Distinguishing Between Pathways for Transmetalation in Suzuki-Miyaura Reactions

Distinguishing Between Pathways for Transmetalation in Suzuki-Miyaura Reactions

Brad P. Carrow and John F. Hartwig*

J. Am. Chem. Soc. 2011, 133, 2116.

The Suzuki-Miyaura cross-coupling reaction (Fig. 1) is definitely one of the most important reactions in synthetic chemistry, especially in industrial and medical settings.   So one would think that the mechanism of this classic reaction should be fully elucidated by now, right?  (The reaction was discovered back in the early 70s!)  Although everybody knows that the reaction proceeds by the “classic” cross-coupling mechanism   –   oxidative addition of the aryl/vinyl/alkyl halide to Pd to form LPdRX (X = halide), transmetallation of the aryl/vinyl/alkyl boron species  onto Pd to form RPdR’L and BX, and then reductive elimination from three-coordinate Pd to form R-R’ and PdL –  the exact mechanism of transmetallation, the purported rate-limiting step, remained unclear.  That is, until the work of Hartwig and Carrow in this paper.

Figure 1.

Suzuki couplings are often run in water/THF with base (such as K2CO3) present, which we know from freshman chemistry leads to the generation of OH- in situ; the presence of OH- accelerates the rate of the reaction, so it must be involved somehow in transmetallation.  There are two possible mechanisms for transmetallation that could explain this effect:  the attack of hydroxide on the boron species (in this case, a boronic acid, forming a trihydroxyborate), which is more reactive towards transmetallation onto Pd, or attack of hydroxide on Pd to form a PdOH complex, which is more reactive than the parent PdX complex (Figure 2).

Figure 2.

The Hartwig group approached this problem simply and elegantly:  why not make and isolate an aryl trihydroxyborate and react it with a ArPdX complex, and do the same with an ArPdOH complex and an aryl boronic acid?  Assessing the relative rates of the two reactions would then give insight into which process is faster.  This would be a test of the kinetic competence of the two intermediates: do either react fast enough to be relevant to the reaction mechanism?  However, before testing their kinetic competence the authors needed to test the chemical competence of the trihydroxyborate and PdOH complex.

→ **Supplied entries**
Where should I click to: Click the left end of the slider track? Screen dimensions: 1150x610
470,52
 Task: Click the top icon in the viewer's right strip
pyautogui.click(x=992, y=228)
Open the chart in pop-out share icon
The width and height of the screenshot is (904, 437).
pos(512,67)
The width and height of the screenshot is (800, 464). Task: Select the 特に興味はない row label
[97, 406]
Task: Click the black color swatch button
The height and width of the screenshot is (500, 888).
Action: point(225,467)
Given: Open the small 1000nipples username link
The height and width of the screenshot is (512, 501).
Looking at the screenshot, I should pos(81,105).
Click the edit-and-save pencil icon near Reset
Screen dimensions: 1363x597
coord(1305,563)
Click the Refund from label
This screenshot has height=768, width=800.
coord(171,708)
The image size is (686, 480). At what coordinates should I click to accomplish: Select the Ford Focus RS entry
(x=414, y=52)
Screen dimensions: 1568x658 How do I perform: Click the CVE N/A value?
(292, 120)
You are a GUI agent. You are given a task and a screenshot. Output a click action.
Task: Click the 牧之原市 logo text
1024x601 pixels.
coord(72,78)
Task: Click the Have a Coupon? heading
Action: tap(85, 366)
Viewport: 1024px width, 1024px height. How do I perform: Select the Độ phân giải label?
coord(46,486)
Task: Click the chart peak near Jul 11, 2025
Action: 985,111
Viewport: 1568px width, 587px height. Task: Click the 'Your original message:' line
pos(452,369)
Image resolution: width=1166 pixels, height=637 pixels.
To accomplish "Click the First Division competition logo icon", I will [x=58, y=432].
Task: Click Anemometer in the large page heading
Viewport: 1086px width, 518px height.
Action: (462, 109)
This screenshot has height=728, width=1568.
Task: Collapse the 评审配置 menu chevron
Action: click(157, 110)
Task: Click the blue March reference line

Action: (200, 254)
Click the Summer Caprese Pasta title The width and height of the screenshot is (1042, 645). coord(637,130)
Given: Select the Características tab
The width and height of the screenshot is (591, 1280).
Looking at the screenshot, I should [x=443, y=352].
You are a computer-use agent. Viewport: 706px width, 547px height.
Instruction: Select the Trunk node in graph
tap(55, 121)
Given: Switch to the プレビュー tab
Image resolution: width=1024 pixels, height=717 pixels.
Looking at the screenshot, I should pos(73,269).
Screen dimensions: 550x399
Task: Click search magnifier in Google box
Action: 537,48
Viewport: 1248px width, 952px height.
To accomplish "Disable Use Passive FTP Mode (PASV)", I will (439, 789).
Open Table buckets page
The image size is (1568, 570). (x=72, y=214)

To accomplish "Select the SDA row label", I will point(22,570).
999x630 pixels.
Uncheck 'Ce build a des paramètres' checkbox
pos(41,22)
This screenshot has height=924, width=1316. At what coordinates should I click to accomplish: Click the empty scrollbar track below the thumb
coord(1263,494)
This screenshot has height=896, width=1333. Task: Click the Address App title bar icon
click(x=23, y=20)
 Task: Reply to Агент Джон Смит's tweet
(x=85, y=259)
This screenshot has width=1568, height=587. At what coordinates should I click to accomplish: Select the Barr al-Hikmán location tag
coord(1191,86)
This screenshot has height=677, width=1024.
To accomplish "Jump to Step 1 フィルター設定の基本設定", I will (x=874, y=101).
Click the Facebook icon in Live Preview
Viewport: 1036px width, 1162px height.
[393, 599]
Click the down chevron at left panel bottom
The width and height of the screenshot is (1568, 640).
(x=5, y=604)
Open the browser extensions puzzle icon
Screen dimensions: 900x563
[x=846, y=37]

→ **Required actions**
1) List the steps of the "classic" cross-coupling mechanism given in the passage on Suzuki-Miyaura transmetalation.
2) Extend the passage on Suzuki-Miyaura transmetalation, picking up after its last sentence.

→ **Responses by item number**
1)
1. Oxidative addition of the aryl/vinyl/alkyl halide to Pd to form LPdRX
2. Transmetallation of the aryl/vinyl/alkyl boron species onto Pd to form RPdR'L and BX
3. Reductive elimination from three-coordinate Pd to form R-R' and PdL

2)
Figure 3.

Using 31P NMR to observe the generation of free phosphine ligand (L) upon reaction of LPdArZ (Z = Cl, OH) complexes, the authors found that trihydroxyborates react only very slowly with LPdArCl complexes (<10% conversion after 11 hours, estimated rate constant of 1.7 x 10-7); in contrast, the reaction of a PdOH complex with p-tolylboronic acid proceeded with a rate constant of 10-3 s-1.  The conclusion that transmetallation occurs via a PdOH intermediate, however, also demands that PdOH complexes form under the normal Suzuki conditions.  Again using 31P NMR, the authors were able to establish and watch the equilibrium between PdOH dimer and monomer complexes with the corresponding PdX complexes using tetraalkylammonium halide salts in THF/water.  While the equilibrium tends to favor the PdX complex, the Keq is within one order of magnitude of 1 in all reported cases.  Thus, PdOH complexes were established to be both kinetically and thermodynamically competent intermediates in the Suzuki-Miyaura cross coupling reaction with boronic acids.  Lastly, the authors demonstrate that the same is most likely true for boronic esters, the second most common boron-containing species used in Suzuki couplings.